- [PASSAGE PROVIDED]:
** start **

Stories
April 27, 2022

Building Pathways: Lessons in Collaborative Instruction and Community Engaged Design

This semester, a compelling conversation across architecture, landscape architecture, and planning has been made possible through the collaborative strategies of three AAP studios focused around work in Salamanca, New York.

George R. Frantz, Mitch Glass, and Anna Dietzsch in conversation with Molly Sheridan

student holding beaded belt, abandoned railroad bridges, student wearing glasses and face mask

From left: Student holding copy of the wampum record of Guswhenta/"Two Row Wampum" treaty of 1613 during a briefing by Seneca Nation and Seneca-Iroquois National Museum staff; abandoned railroad bridges leading to the former Erie Railyard site, Salamanca; students listening to a briefing by Seneca Nation and Seneca-Iroquois National Museum staff. Anson Wigner / AAP

 

This spring semester, three classes spread across architecture, landscape architecture, and planning intersected around the same site: Salamanca, New York, a city within the Allegany Territory of the Seneca Nation of Indians. Acknowledging overlaps in subject matter and approaches to engagement, CRP Associate Professor of the Practice George R. Frantz, CRP Lecturer Mitch Glass, and Architecture's Preston Thomas Memorial Visiting Associate Professor Anna Dietzsch made a point of integrating their students through combined discussions and field trips so they could exchange information and ideas among themselves and ultimately with their partners in Salamanca.

However, before the development of proposals addressing area infrastructure issues and revitalization efforts would even be possible, the students and instructors had to build avenues of communication and trust with community stakeholders. The diversity of cultural and design perspectives involved required sensitivity and awareness that stretches beyond the primary subject matter. The resulting projects demonstrate the power of collaborative learning opportunities beyond the classroom, illuminating pathways towards more advanced design discussions while also delivering actionable plans ready for implementation.

 

1

This is a compelling triangulation of architecture, landscape architecture, and planning discussions focused around Salamanca, New York, and its environs. While the city is facing issues common to the Rust Belt, it's also unique due to its location within the Allegany Territory. Would you begin by telling us just a bit about the work and goals of each of your individual studios?

George R. Frantz: My CRP Land Use and Environmental Planning Field Workshop is completing two planning projects for the Seneca Nation of Indians (SNI).  The first is a walkability study for the city of Salamanca within the Allegany Territory, which involves an assessment of the scope and condition of pedestrian infrastructure in that city. The second project is a trails plan for the areas of the Allegany Territory outside the city.  The objective of this project is to lay out a system of multiple-use trails that will connect the outlying communities with Salamanca, while also providing access to hunting and fishing sites. Both plans will be written with the intention that they can be implemented by the community.

** end **

Word and item position data
** start **

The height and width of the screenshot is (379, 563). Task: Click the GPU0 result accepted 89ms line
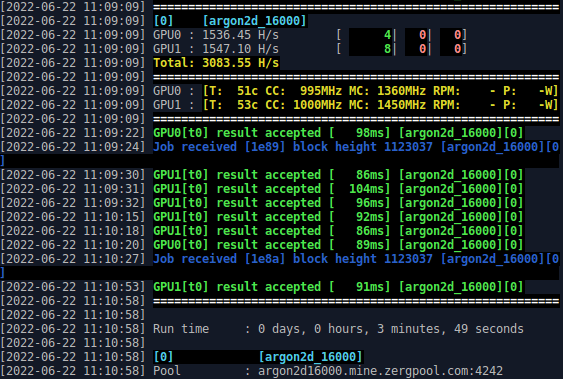tap(338, 245)
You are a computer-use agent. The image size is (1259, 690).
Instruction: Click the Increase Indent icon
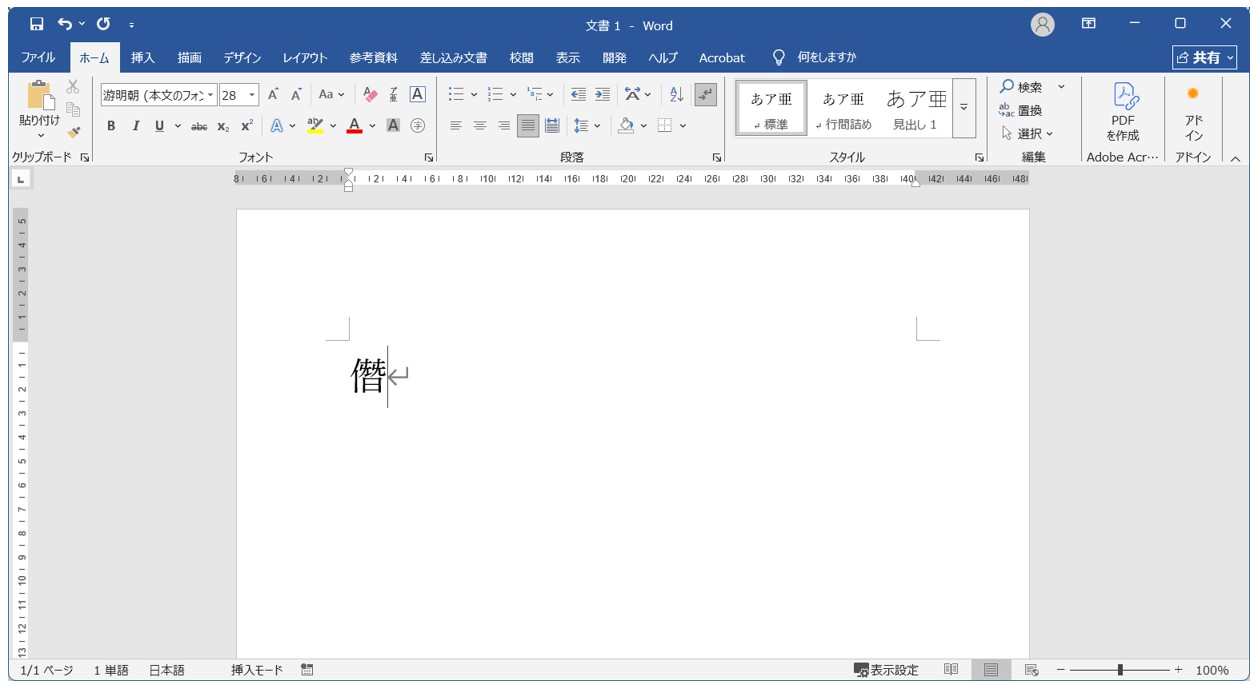pyautogui.click(x=602, y=94)
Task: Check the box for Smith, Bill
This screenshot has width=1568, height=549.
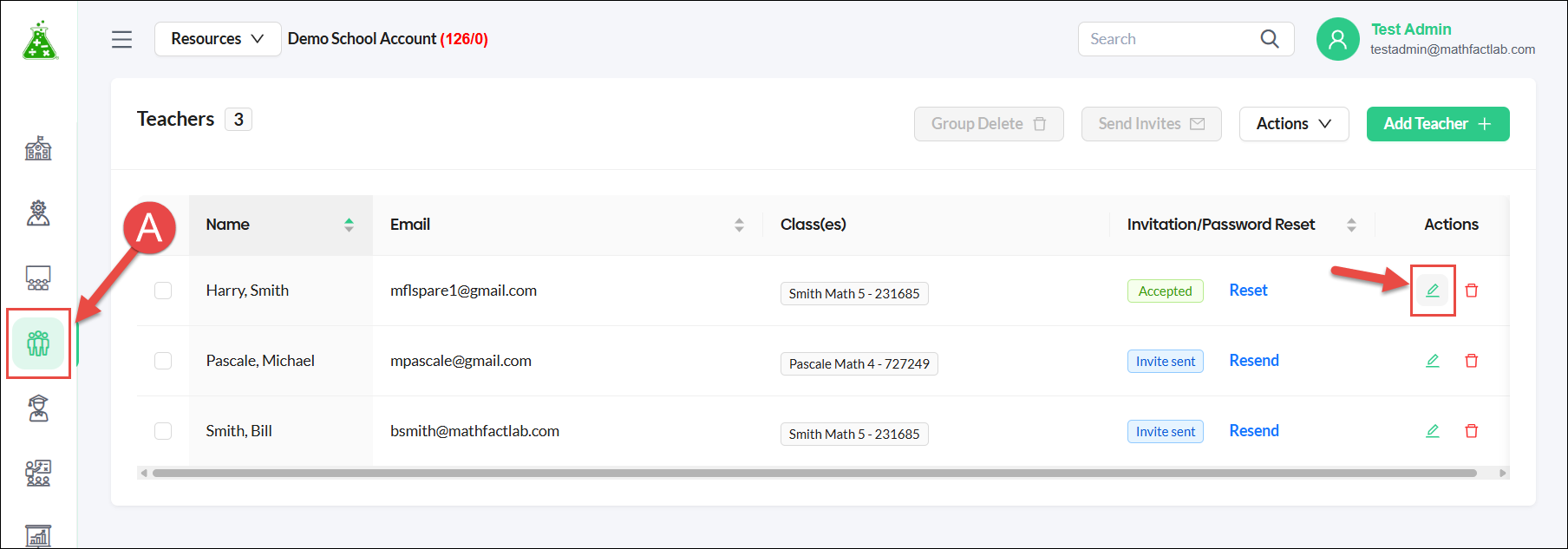Action: [x=163, y=431]
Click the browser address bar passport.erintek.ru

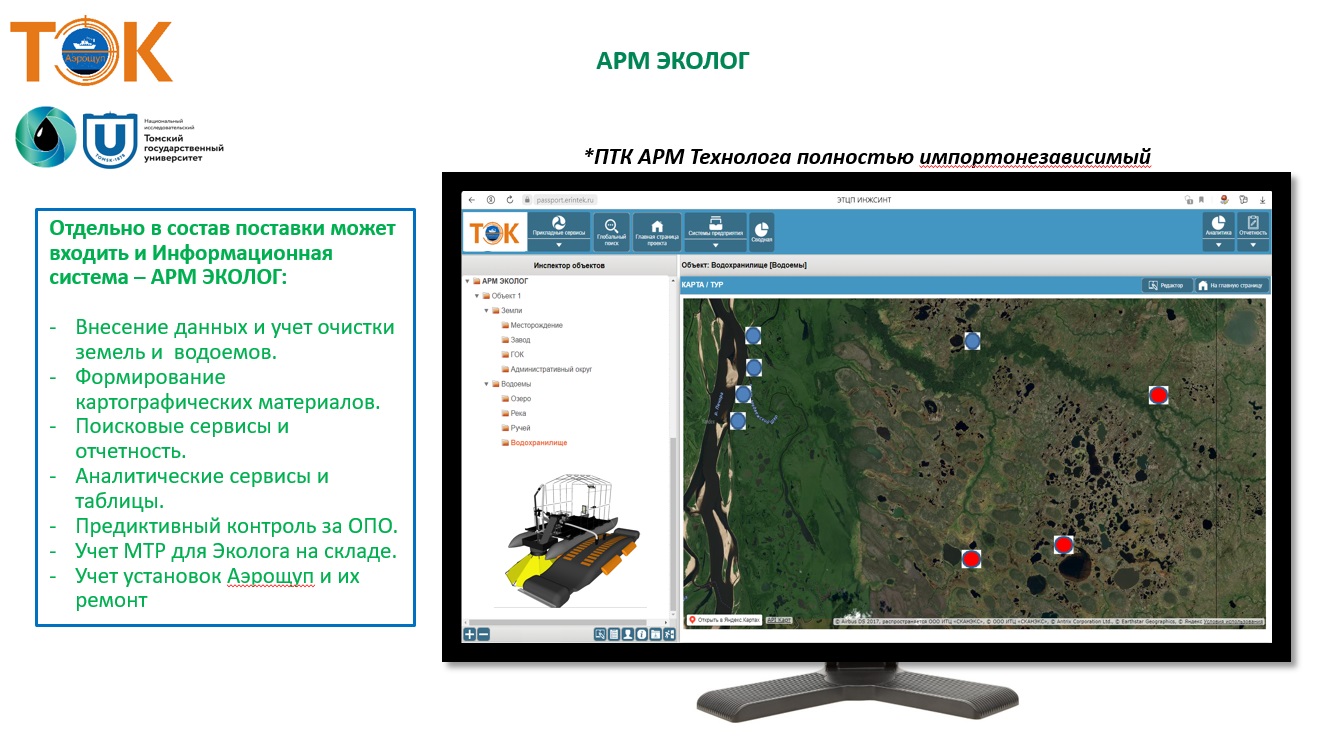pyautogui.click(x=565, y=200)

** end **

- [WHAT YOU WILL DO]:
**a.** From the Salamanca studios story, reproduce word for word the stretch from "George R. Frantz: My" through "by the community.".
**b.** According to the Salamanca studios story, what is the goal of the trails plan for the Allegany Territory outside the city?

- [RESULTS FOR THE EXERCISE]:
**a.**
George R. Frantz: My CRP Land Use and Environmental Planning Field Workshop is completing two planning projects for the Seneca Nation of Indians (SNI).  The first is a walkability study for the city of Salamanca within the Allegany Territory, which involves an assessment of the scope and condition of pedestrian infrastructure in that city. The second project is a trails plan for the areas of the Allegany Territory outside the city.  The objective of this project is to lay out a system of multiple-use trails that will connect the outlying communities with Salamanca, while also providing access to hunting and fishing sites. Both plans will be written with the intention that they can be implemented by the community.

**b.** The goal is to lay out a system of multiple-use trails that connects the outlying communities with Salamanca and also gives access to hunting and fishing sites.